Tópico em 'O nosso hobby: Clássicos' iniciado por Carlos Eduardo Ramos, 4 Nov 2013.

Tópico em 'O nosso hobby: Clássicos' iniciado por Carlos Eduardo Ramos, 4 Nov 2013.

  1. no outro dia estava a ler um tópico aqui no forum de um restauro de um Fiat 600D e depois de uma pesquisa surgiu-me uma questão:
    -qual a diferença entre o 600 e o 600D?

    os especialistas que se cheguem á frente.
    aguardo respostas



    Carlos R.
     
  2. Essa é fácil...
    O 600 é a gasolina e o 600D é a Diesel.wink.png
     
  3. Diferenças estéticas julgo não existirem, mas em termos mecânicos, basicamente este quadro não deixa grandes dúvidas:
    (aguardem só um pouco que não consigo clolocar aqui um quadro com as diferenças, estou a tentar...)
     
  4. Fonte wikipedia.it "600: (Marzo 1955-Febbraio 1957) motore 633 cc, carburatore Weber 22 DRA, 21,5 CV a 4600 giri/min, velocità massima circa 90 km/h.

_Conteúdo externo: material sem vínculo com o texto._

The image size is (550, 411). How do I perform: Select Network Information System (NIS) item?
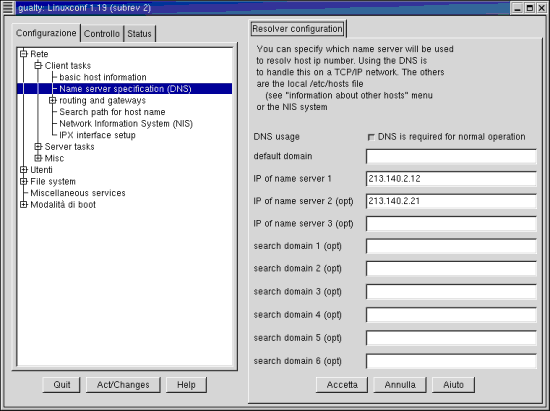click(x=126, y=123)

Portiere incernierate posteriormente (portes suicides), vetri scorrevoli, indicatori di direzione sui parafanghi come sulla Topolino, fregio anteriore "600" con i 6 baffi in alluminio, fanalini posteriori piccoli con base in alluminio, indicatore di direzione posteriore assente nei primi esemplari fino al febbraio del 1956. Nell'estate 1955 viene perfezionato l'indicatore del livello della benzina, eliminandone le oscillazioni durante la marcia.
    600 II serie: (Marzo 1957-Febbraio 1959) la cilindrata rimane invariata, ma la potenza diventa di 22 CV a 4600 giri/min, grazie al carburatore Weber 22 IM. Vengono adottati i cristalli delle porte discendenti con meccanismo a manovella, ma senza deflettore, fanalini posteriori con indicatore di direzione giallo e catarifrangente incorporato (successivamente la Fiat fornirà un catarifrangente rotondo adesivo da applicare a cura del cliente).
    600 III serie: (Marzo 1959-Settembre 1960) ulteriore incremento di potenza del motore, che con un carburatore Weber 26 IM e il rapporto di compressione aumentato da 7:1 a 7,5:1 raggiunge i 24,5 CV a 4900 giri/min, per una velocità massima di 100 km/h. Consumi invariati. Dinamo da 230 W anziché 180. I fanali posteriori diventano come quelli della 500D (più grandi con catadiottro quadrato), le frecce anteriori sui parafanghi vengono sostituite da ripetitori rotondi al termine della moulure di metà fiancata, e sul frontale vengono applicati fanalini rotondi (luci di posizione/frecce) tipo 500.
    600D I serie: (Settembre 1960-Aprile 1964) motore 767 cc, 29 CV a 4800 giri/min, velocità massima circa 110 km/h. Nonostante l'aumento di potenza, i consumi rimangono di 5,7 litri per 100 km. Sul cofano motore le griglie diventano da 30 a 36, deflettori alle portiere che erano ancora incernierate posteriormente.
    600D II serie: (Maggio 1964- Ottobre 1965) meccanica invariata. In concomitanza con il lancio della 850 passaggio alle portiere con cerniere all'anteriore.
    600D III serie: ("Fanalona") (Novembre 1965- Dicembre 1969) meccanica invariata, proiettori maggiorati (tipo 850), , abolite tutte le modanature eccetto quelle sui sottoporta. Nuovo fregio anteriore tipo 500 F. Serbatoio carburante di forma "a lingotto" da 31 litri. La 600D (familiarmente chiamata anche "750"), fu venduta sui mercati del nord-Europa come Fiat 770 (da non confondere con un modello omonimo prodotto in Argentina e derivato dalla 850)"

    abraço
     
  5. 600 600D
    Produção 822.00 1.560.107
    Peso 590kg 605kg
    Cilindrada 633cm3 767cm3
    Potência 21,5cv 29cv
    Depósito de comb. 27lt 27lt ou 32lt a partir de 1965
    Consumo 6.1lt/100km 5.8lt/100km
    Velocidade max. 95km/h 110km/h
     
  6. EU SOU TÃO BURRO!|

    como é que não me lembrei que o D era de dieselohmy.png
     
    Camacho Cêrcas gostou disto.
  7. obrigado pelos vistos a diferença não era só ser diesel
     
  8. só mais uma coisa na altura em que o Diesel começaram a ser produzidos eram também produzidos os a gasolina?
    ou foi um posterior do outro?
     
  9. Julgo que os anos de produção do 600 e do 600 D também diferem. Pelo menos em alguns mercados era assim. Também alguns pormenores como deflectores de vento dos vidros das portas, apareceram com o "D". Ainda assim parece-me que este tipo de extras variava de país para país.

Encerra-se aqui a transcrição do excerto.